The second thing to look for is the SPF level—this is how much longer it will take untanned skin to redden with the sunscreen than without it. For instance, when wearing SPF 30 sunscreen, it’ll take 30 times longer for your skin to burn than with no sunscreen at all. Values between 30 and 50 will offer adequate protection. Higher SPF levels may appear beneficial when tested in a lab but, in reality, anything higher than SPF 50 won’t make a noticeable difference in sun protection.
It’s also a good idea to look at water resistance—these formulations usually cling to skin better if you’re in the water or sweating a lot.

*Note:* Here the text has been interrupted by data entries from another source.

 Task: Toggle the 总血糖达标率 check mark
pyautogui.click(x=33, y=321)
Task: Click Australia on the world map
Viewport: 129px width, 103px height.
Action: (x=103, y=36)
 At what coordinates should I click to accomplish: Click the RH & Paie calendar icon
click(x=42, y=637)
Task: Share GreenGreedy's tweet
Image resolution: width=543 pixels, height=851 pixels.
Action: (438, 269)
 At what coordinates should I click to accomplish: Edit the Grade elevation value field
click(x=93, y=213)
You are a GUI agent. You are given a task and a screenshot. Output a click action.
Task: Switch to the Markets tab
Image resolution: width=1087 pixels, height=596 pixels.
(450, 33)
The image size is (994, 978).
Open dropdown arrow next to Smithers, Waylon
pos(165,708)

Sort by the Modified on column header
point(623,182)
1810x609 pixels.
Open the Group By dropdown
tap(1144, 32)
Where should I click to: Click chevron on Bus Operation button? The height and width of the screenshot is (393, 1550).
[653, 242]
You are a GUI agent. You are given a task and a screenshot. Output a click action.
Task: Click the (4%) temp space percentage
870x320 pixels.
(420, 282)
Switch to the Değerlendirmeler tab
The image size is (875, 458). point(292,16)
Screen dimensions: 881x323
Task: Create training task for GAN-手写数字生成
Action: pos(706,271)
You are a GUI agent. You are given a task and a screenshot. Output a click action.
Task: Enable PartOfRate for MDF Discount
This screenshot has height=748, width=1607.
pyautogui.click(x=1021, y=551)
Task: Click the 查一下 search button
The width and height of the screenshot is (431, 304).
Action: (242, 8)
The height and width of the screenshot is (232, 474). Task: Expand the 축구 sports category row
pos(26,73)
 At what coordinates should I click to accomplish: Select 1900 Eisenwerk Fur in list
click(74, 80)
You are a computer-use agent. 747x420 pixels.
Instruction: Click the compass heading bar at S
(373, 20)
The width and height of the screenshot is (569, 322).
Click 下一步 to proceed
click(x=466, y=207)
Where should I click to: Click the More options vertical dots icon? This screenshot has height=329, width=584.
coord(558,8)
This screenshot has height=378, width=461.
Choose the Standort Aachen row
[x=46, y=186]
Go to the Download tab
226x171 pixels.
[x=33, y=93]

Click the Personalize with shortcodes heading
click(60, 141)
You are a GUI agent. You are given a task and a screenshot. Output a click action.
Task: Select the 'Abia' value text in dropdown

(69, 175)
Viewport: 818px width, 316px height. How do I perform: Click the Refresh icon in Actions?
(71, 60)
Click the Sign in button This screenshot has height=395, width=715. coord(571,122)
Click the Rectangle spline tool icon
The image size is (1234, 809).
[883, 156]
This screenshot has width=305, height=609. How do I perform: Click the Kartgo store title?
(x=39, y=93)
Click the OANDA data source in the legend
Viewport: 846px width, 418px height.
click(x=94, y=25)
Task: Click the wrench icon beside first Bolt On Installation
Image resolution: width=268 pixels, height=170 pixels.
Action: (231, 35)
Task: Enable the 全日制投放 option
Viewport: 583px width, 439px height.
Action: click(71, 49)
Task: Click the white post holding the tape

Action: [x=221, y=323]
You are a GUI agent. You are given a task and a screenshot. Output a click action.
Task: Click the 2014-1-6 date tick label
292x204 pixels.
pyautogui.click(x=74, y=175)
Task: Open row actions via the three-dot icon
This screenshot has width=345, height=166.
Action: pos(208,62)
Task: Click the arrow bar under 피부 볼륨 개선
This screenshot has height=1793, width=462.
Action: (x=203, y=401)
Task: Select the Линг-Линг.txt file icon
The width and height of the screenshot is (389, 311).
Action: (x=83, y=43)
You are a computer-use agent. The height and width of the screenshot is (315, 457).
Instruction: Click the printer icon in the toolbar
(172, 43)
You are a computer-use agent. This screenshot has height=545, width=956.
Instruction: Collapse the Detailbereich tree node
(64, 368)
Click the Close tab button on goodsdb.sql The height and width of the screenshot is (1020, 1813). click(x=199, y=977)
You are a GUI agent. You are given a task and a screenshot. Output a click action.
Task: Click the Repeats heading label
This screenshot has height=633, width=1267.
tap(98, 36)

For your face specifically, look for non-comedogenic or oil-free formulas, which won’t clog your pores and will help cut down on breakouts and rosacea flare-ups.
Is mineral sunscreen better than chemical sunscreen?
The choice of mineral or chemical sunscreen comes down to personal preference—both are effective in protecting against the sun, but they act in different ways. Mineral sunscreens use zinc oxide or titanium dioxide to act as a physical barrier to reflect the sun away from your skin. Chemical sunscreens, on the other hand, use chemical blockers to absorb the UV radiation like a sponge.
There’s a benefit to using mineral sunscreen for people who have sensitive skin because the skin is not absorbing chemicals. So, if you’re prone to breakouts or rashes, you may want to try mineral sunscreen. The downside is they have the tendency to leave a white cast on your skin because they’re not absorbed as easily—although more brands of mineral sunscreen are coming up with formulas to combat this.
Are there any dangerous ingredients in sunscreen?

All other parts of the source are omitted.